> [Material supplied]:
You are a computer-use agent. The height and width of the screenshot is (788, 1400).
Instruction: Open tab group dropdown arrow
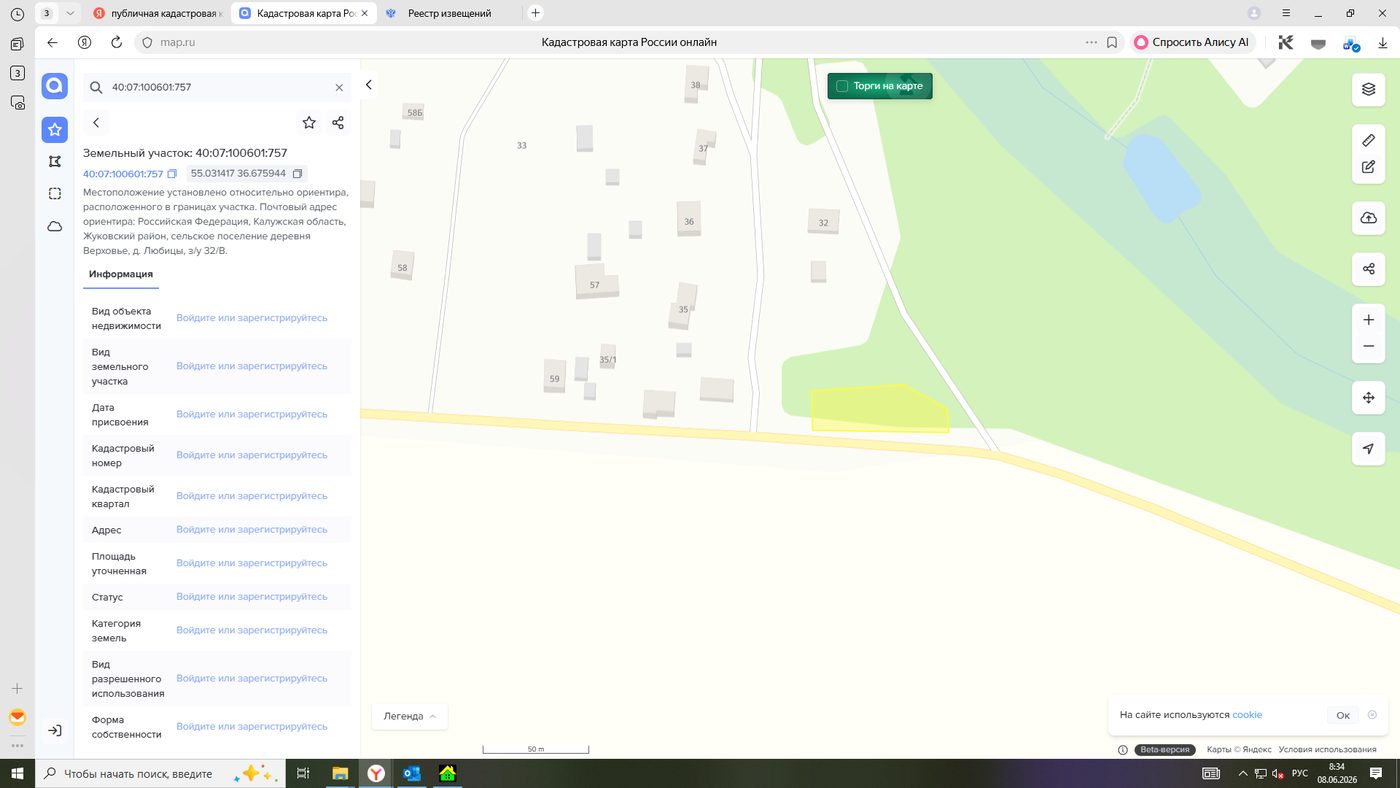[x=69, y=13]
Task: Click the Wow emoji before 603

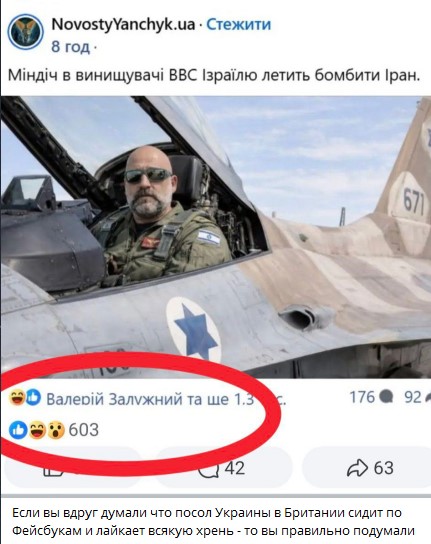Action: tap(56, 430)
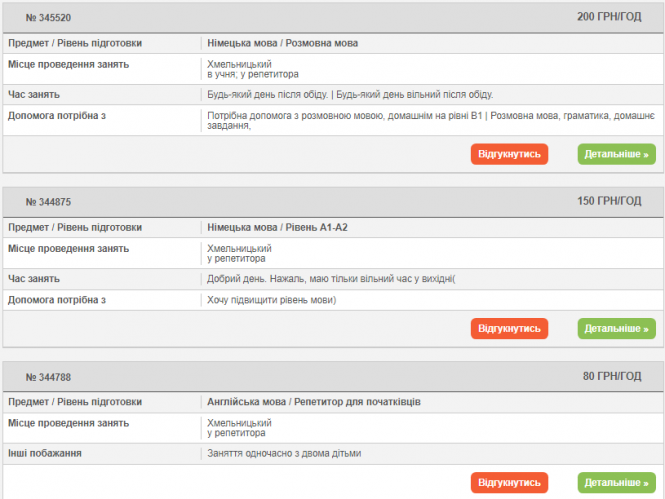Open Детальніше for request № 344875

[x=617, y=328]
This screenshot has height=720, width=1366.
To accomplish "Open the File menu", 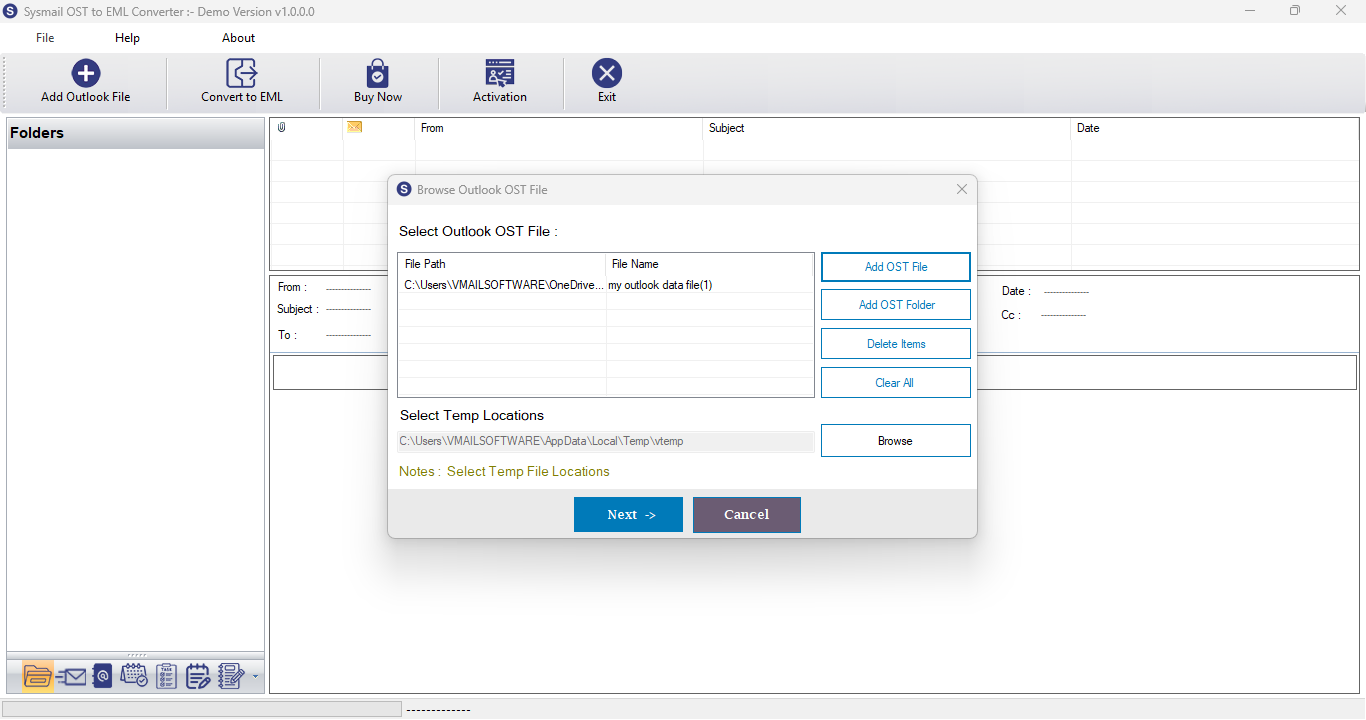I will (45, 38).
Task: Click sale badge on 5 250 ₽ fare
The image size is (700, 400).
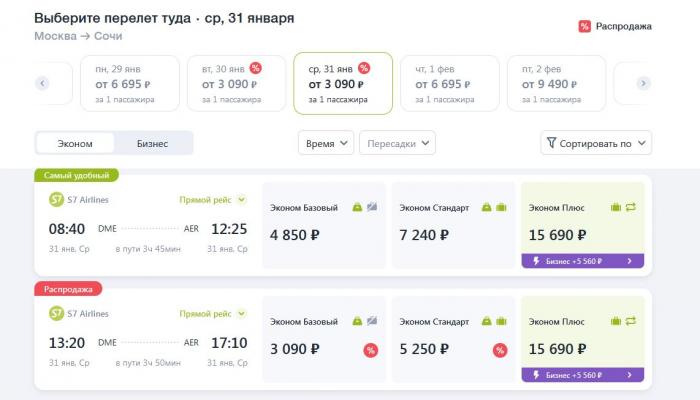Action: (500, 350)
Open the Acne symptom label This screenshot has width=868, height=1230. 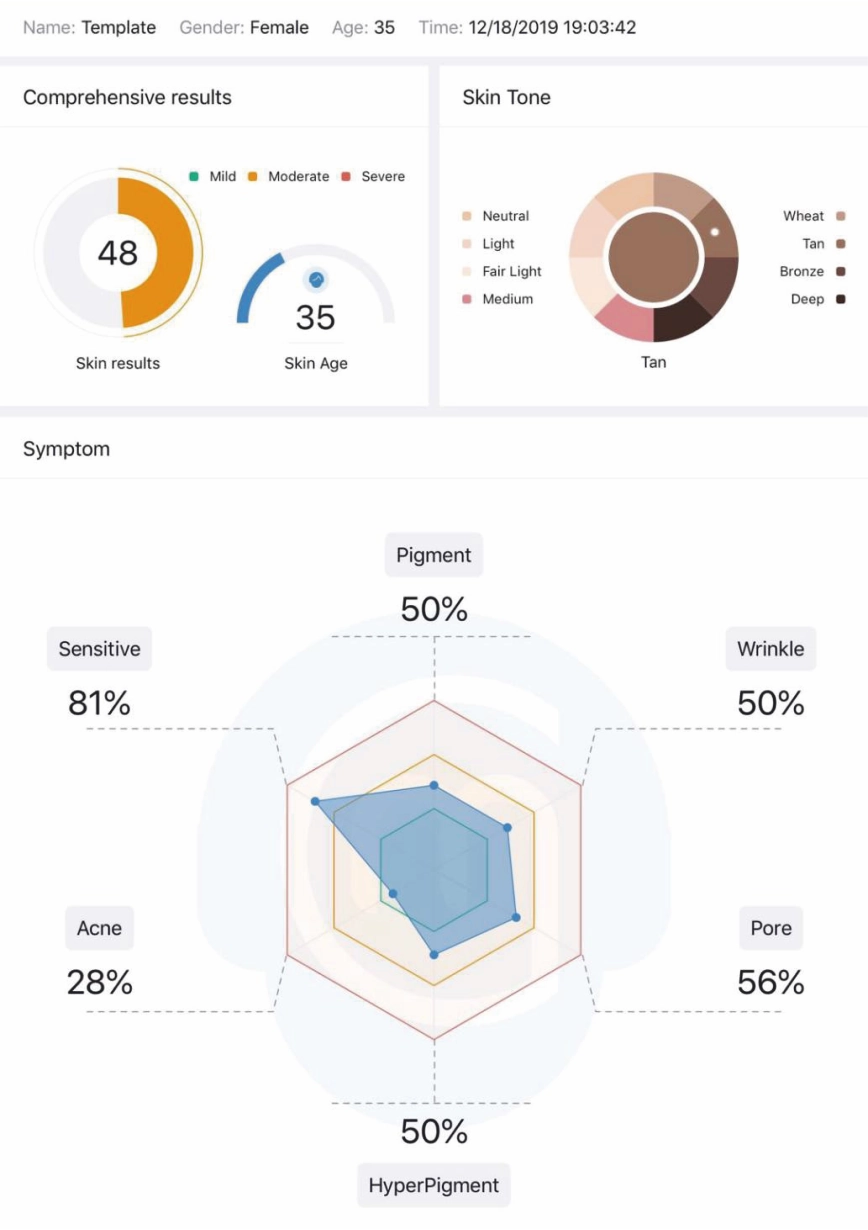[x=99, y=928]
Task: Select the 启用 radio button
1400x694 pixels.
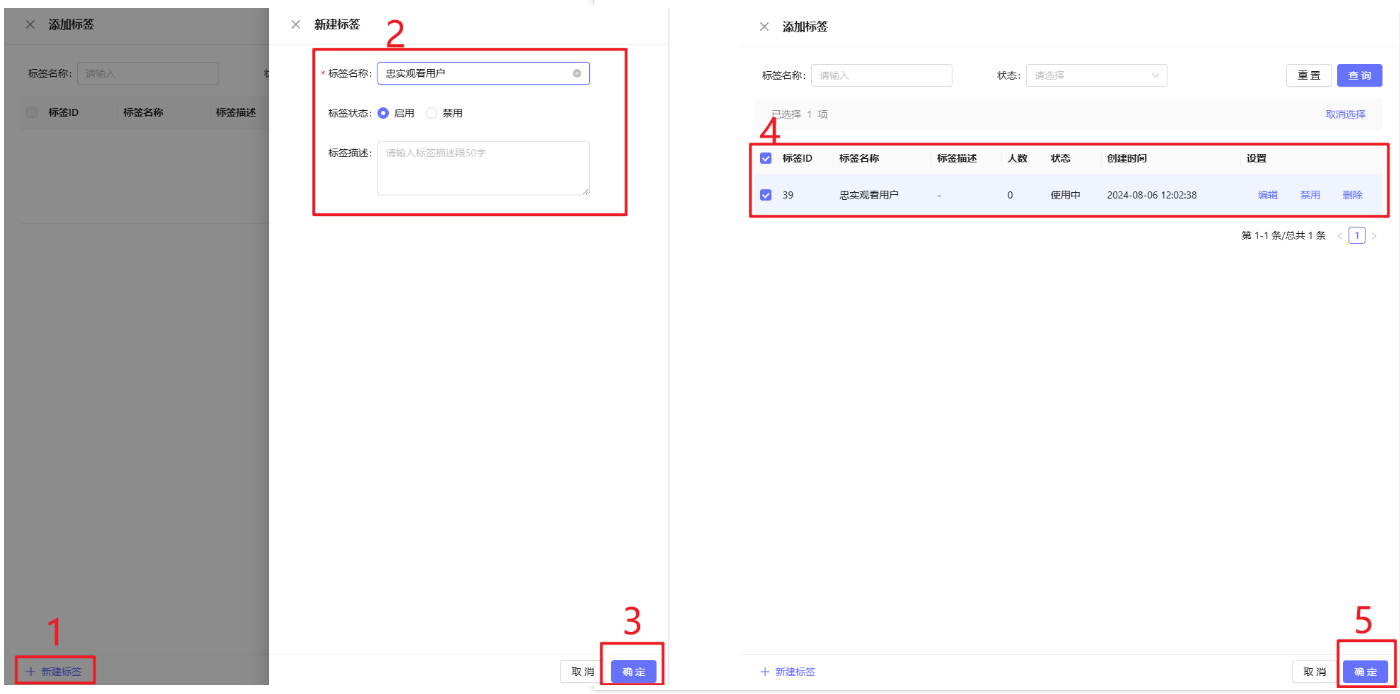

> [Assignment]: Reproduce the lines of the listing exactly, starting at the one that contains "Task: Select the 启用 radio button" and continuing through the final line, but leave out the pictures.

> [Exercise result]:
Task: Select the 启用 radio button
1400x694 pixels.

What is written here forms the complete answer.